A court martial was subsequently called into the events aboard the frigate Santa Margarita at the Nore under Vice Admiral Robert Roddam, commander-in-chief at the Nore, on 29 May 1781. Captain Squire was exonerated, the court noting he was "spirited, great, and highly to be recommended" and that he was "acquitted of every aspersion thrown upon his conduct on that day". Commander Agnew and Rains of the Louden on the other hand were found guilty of ignoring their orders and failing to "do their utmost", and were dismissed from the Navy.

===Later Service===
After Agnew's dismissal, Commander Thomas Totty was appointed to Fury on 3 June 1781. The London Gazette reported on 28 June 1783, that Totty took a French Privateer, Union Americaine, in July 1781 in company with the fifth-rate HMS Iphigenia and the cutter HMS Monkey and were awarded their share of the prize money. Totty would later rise to the rank of rear admiral and commander of the Leeward Islands Station, where he would die from Yellow Fever in 1802. Totty took Fury to the Barbados and the Leeward Islands Station in March 1782. The London Chronicle would report that on 27 May of that year, Fury took the French brig Mercury, "laden with coffee, cotton and sugar, in 14 days from Port-au-Prince bound for Philadelphia" as a prize and in December returned to Port Royal with a French Polacca as a prize.

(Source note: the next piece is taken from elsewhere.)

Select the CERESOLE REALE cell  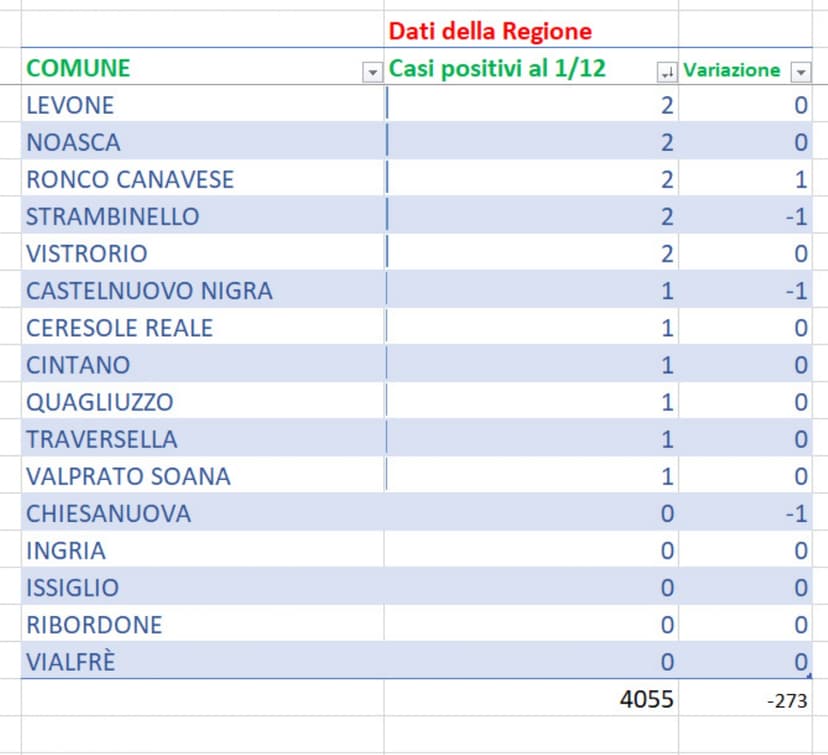click(119, 328)
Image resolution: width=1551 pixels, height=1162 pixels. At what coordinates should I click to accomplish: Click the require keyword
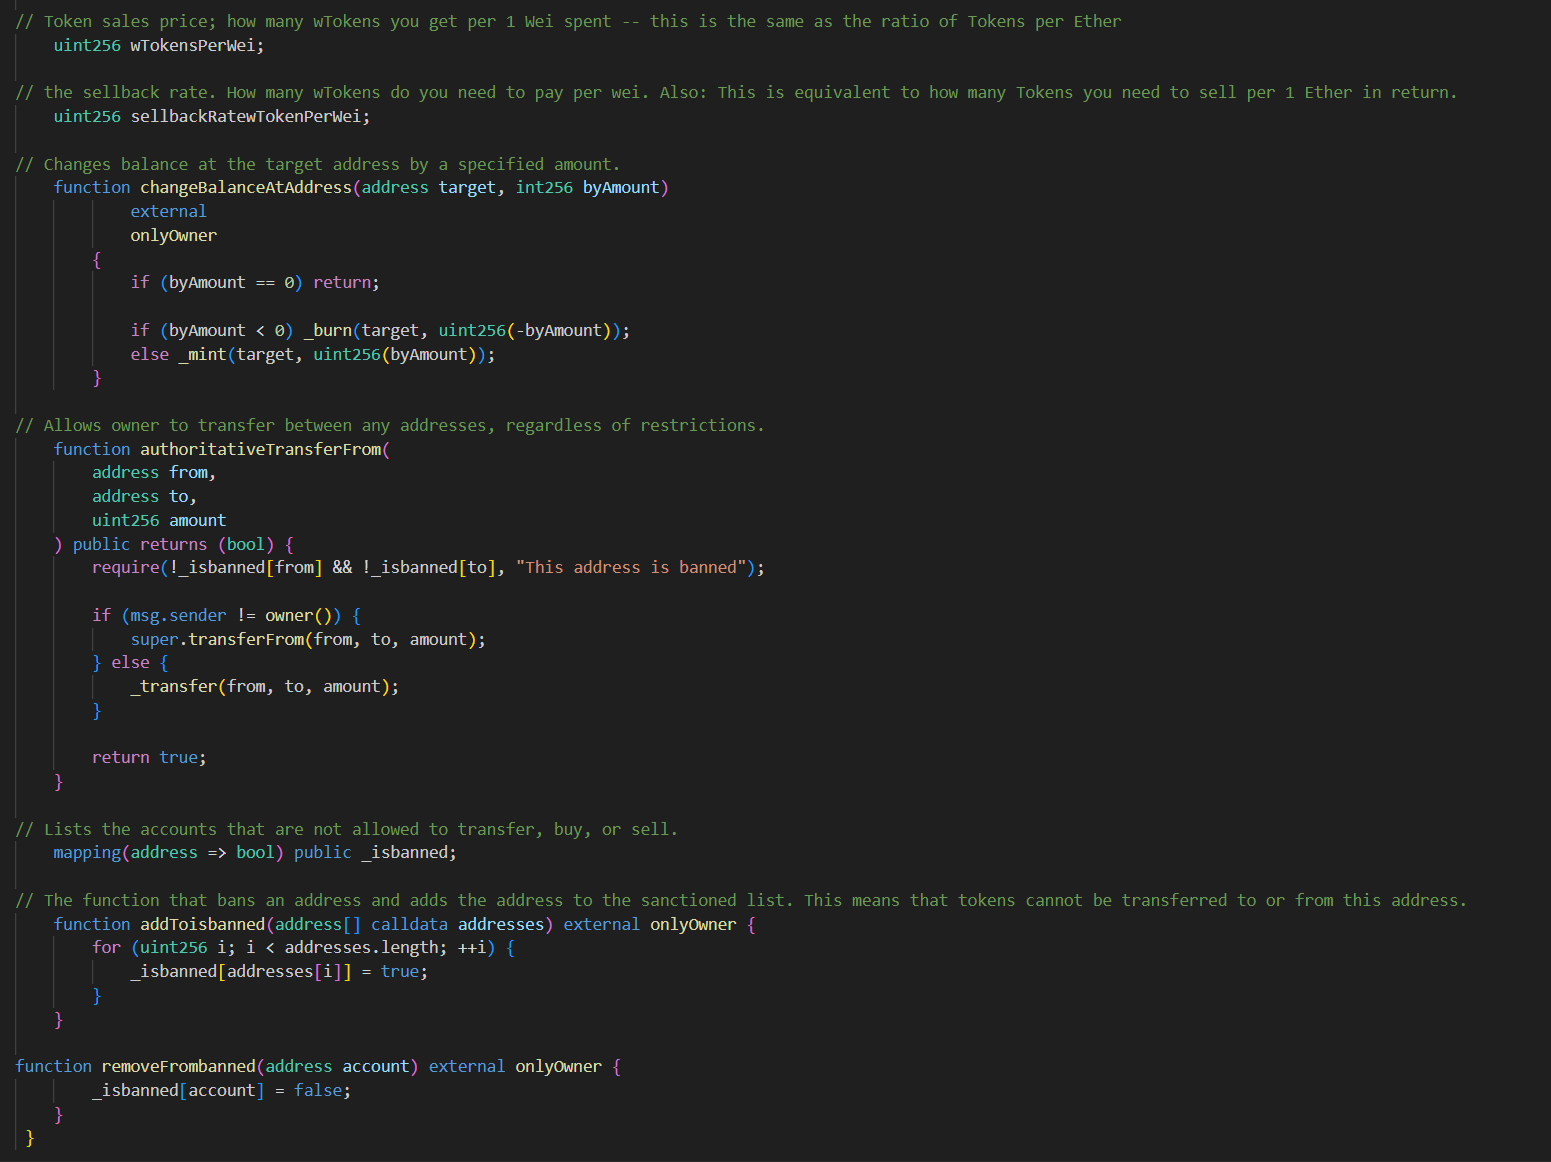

From January to May 1783 her captain was Commander Thomas Wells who would later rise to vice admiral and commander-in-chief at the Nore and would be one of the pallbearers at the funeral of Lord Nelson.

Wells was replaced by Commander William Sidney Smith.. Smith would rise to the rank of admiral and fought extensively in the American Revolutionary Wars, the Russo-Swedish War of 1788–1790 and the Napoleonic Campaign in Egypt and Syria.

Her captain from May to August 1783 was Commander William Bentinck and after that was Commander William Smith (no relation to William Sidney Smith). The latter would be the final captain of the Fury.

==Fate==
On 25 November 1784, the Admiralty ordered that Fury be paid off and on 29 March 1787 ordered her to be broken up. This commenced at Woolwich in April of that year.
No other Royal Navy warships would be built in Leith until the Earnest – a 12 gun sloop – and the Woodlark – a 12 gun brig – both of 1805.